- Task -
Return every line below that contains the string "resolution". Case counts.

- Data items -
══════════════════════════════

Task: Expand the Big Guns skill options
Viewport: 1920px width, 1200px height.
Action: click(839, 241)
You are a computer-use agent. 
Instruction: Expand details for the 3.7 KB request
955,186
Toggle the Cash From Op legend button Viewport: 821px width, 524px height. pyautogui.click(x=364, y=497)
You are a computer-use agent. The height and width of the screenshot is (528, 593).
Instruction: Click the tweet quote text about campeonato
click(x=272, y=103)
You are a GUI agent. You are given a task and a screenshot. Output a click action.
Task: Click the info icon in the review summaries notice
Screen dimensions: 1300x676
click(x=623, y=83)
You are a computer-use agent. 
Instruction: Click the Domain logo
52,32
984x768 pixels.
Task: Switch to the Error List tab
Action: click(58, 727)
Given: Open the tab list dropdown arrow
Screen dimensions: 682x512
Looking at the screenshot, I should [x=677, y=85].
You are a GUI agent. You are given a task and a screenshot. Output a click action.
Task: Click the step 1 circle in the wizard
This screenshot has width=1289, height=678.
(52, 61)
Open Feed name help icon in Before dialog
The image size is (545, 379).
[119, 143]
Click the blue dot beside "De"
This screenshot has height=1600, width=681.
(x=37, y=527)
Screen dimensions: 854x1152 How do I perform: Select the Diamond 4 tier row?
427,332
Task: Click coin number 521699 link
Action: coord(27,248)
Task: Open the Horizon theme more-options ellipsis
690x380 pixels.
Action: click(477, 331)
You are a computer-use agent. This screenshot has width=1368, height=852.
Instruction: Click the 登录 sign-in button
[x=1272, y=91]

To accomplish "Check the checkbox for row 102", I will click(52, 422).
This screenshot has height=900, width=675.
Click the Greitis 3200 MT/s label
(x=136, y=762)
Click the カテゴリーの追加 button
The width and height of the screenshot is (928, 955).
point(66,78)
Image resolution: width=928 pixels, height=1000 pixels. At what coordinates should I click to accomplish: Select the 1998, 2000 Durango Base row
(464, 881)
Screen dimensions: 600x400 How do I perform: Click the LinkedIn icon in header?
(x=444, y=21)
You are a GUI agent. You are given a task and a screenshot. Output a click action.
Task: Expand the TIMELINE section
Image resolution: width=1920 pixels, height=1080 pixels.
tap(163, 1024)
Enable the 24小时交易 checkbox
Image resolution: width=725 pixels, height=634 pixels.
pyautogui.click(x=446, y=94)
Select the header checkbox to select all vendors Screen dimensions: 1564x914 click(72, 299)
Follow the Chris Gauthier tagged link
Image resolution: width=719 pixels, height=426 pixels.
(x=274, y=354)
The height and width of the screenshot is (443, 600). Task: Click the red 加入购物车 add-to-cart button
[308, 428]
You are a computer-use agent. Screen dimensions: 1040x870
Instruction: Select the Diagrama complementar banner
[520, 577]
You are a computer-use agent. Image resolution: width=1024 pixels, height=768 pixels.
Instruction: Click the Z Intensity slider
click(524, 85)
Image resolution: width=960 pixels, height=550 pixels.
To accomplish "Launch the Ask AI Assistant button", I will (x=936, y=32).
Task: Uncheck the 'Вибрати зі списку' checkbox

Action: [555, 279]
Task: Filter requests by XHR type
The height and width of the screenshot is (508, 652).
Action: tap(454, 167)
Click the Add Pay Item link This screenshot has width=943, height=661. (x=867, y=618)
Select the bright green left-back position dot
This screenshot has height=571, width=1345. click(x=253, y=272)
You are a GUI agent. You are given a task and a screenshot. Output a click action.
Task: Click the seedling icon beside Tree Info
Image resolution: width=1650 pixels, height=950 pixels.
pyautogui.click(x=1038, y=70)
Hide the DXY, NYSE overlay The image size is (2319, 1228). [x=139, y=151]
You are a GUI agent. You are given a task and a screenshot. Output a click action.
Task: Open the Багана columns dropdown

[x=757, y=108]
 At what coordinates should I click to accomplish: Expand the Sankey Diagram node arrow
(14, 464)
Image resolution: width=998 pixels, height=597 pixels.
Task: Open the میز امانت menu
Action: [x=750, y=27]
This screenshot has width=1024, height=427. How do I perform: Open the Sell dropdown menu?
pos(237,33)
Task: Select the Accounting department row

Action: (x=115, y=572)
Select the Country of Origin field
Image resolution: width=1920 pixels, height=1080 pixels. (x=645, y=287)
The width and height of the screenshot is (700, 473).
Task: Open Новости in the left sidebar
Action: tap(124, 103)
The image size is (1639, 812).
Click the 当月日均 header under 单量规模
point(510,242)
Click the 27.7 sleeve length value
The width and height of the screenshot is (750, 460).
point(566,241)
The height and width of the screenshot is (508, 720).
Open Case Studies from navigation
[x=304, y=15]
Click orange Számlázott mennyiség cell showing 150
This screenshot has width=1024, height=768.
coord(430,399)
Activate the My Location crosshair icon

══════════════════════════════

- Solution for this exercise -
Image resolution: width=928 pixels, height=1000 pixels. At what coordinates should I click to accomplish: Select the 1998, 2000 Durango Base row
Image resolution: width=1920 pixels, height=1080 pixels.
Image resolution: width=725 pixels, height=634 pixels.
Image resolution: width=719 pixels, height=426 pixels.
You are a computer-use agent. Image resolution: width=1024 pixels, height=768 pixels.
Image resolution: width=960 pixels, height=550 pixels.
Image resolution: width=1650 pixels, height=950 pixels.
Image resolution: width=998 pixels, height=597 pixels.
Image resolution: width=1920 pixels, height=1080 pixels. (x=645, y=287)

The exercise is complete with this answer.